故郷に戻った藤樹は、村の人々に学問を教え始める。身分や貧富に関係なく誰でも学べる私塾を開き、たくさんの若者が藤樹のもとで学んだ。教えの中心は「陽明学」であり、中でも「知行合一」、つまり「よいと知ったことは必ず実行しなければならない」という考えを強く説いた。
藤樹は学識だけでなく、日々の生活そのものが教えになる人物であった。穏やかで誠実、そして温かい人柄は、村人から深く慕われた。貧しい人には力を貸し、迷う者には丁寧に寄り添い、弟子たちには厳しさと慈しみをもって接した。その姿から、藤樹は次第に「日本の陽明学の祖」として知られるようになる。
藤樹の代表作『翁問答』には、日常の中で人がどうあるべきかが平易に説かれており、現代においても教育書として高い評価を受けている。学問とは字を知るだけのものではなく、人の心を磨き、社会を良くするためのものであるという理念が、全ての教えに貫かれている。
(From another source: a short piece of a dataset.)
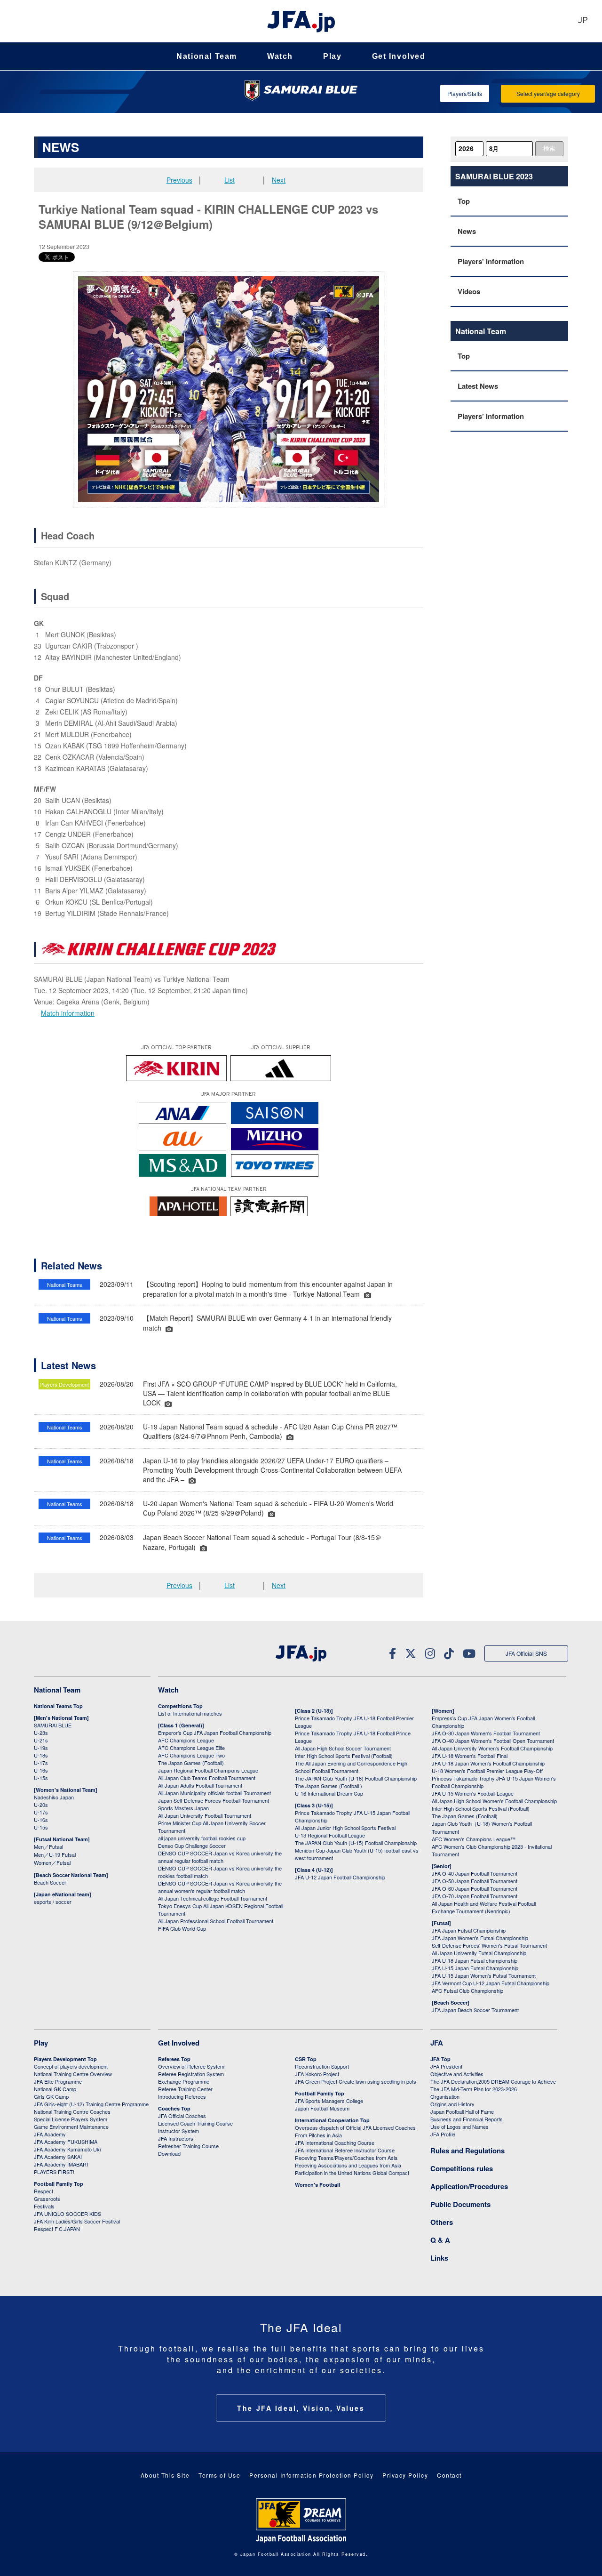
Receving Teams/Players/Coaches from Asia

1648年、藤樹は四十歳で世を去った。決して長い生涯ではなかったが、その教えは弟子たちを通じて全国へ広まり、明治維新の思想家たちにも大きな影響を与えた。
中江藤樹の生き方は、誠をつらぬき、人を思い、善を実行するという普遍的な価値を示している。現代の私たちにとっても、藤樹の教えは心を正し、社会をより良くするための道しるべであり続けている。